• Selected text
* * *

The Descriptor by Descriptor by Code Application/Weight chart has many options for drilling even deeper into variations across population subgroups. These ‘nested’ or ‘cross-tab’ display charts allow for examination of the qualitative data and coding/weighting activity based on two descriptor fields. The example below shows the average weight assigned to excerpts coded with ‘Reading by Mother' across ‘Mother Primary Language’ within ‘Mother Work Status’ subgroups. These charts can expose variation in value, sentiment, importance, quality, etc. (anything you have used the weighting system to represent) across various levels in the overall population. In the example, we see an interesting interaction pattern with variations in the levels of primary caretaker reading quality as a function of mother language and work status (i.e., excerpts were rated generally higher for not working moms who are bilingual or English speaking but full or part-time working moms who speak Spanish).

Example: Descriptor x Descriptor x Code Weight Chart Analyze img 11

Code Weight Frequency by Descriptor Field

The Code Weight Frequency by Descriptor Field Chart allows for a focus on the code weight distribution across descriptor field categories. The following example is based on the ‘Reading by Mother’ code and the ‘General Home Language’ descriptor field. The resulting chart shows clusters of excerpts tagged with ‘Reading by Mother’ across the weight scale and broken out by the home language descriptor field sub-groups. These displays can help communicate complex patterns and provide easy access to subsets of excerpts meeting specific sub-group and weight level criteria.

Example: Code Weight Frequency x Descriptor Field Chart Analyze img 12

The Code Weight Frequency by Descriptor Field charts is a prime example of how mixed methods can expose important patterns in research data. Well-designed code weight systems are ‘grounded’ in the underlying qualitative data—they are based on investigator defined variation within the sample population. When such systems are clearly defined and reliably applied, they:

  • Help generate clear illustrations of how coded qualitative content is distributed across the weighting system
  • Represent quantitative distributions of cases within the sample population across code applications, i.e., defining and exposing patterns of specific code application across the sample—providing both numerical information on cases based on the code’s content and a ‘grounded’ appreciation for each level of the weight system
  • Expose descriptor sub-group variation in the weighting assigned to each code application
  • Provide numerical representations of qualitative content that can be exported for use in other quantitative analysis.

* * *

• Dataset content
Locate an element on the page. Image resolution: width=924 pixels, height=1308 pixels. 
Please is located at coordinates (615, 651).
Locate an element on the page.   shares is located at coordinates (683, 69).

* * *

• Set task
Transcribe the code weight chart text above from "The Code Weight Frequency by Descriptor Field Chart allows" up to and including "weight level criteria.".

• Problem solution
The Code Weight Frequency by Descriptor Field Chart allows for a focus on the code weight distribution across descriptor field categories. The following example is based on the ‘Reading by Mother’ code and the ‘General Home Language’ descriptor field. The resulting chart shows clusters of excerpts tagged with ‘Reading by Mother’ across the weight scale and broken out by the home language descriptor field sub-groups. These displays can help communicate complex patterns and provide easy access to subsets of excerpts meeting specific sub-group and weight level criteria.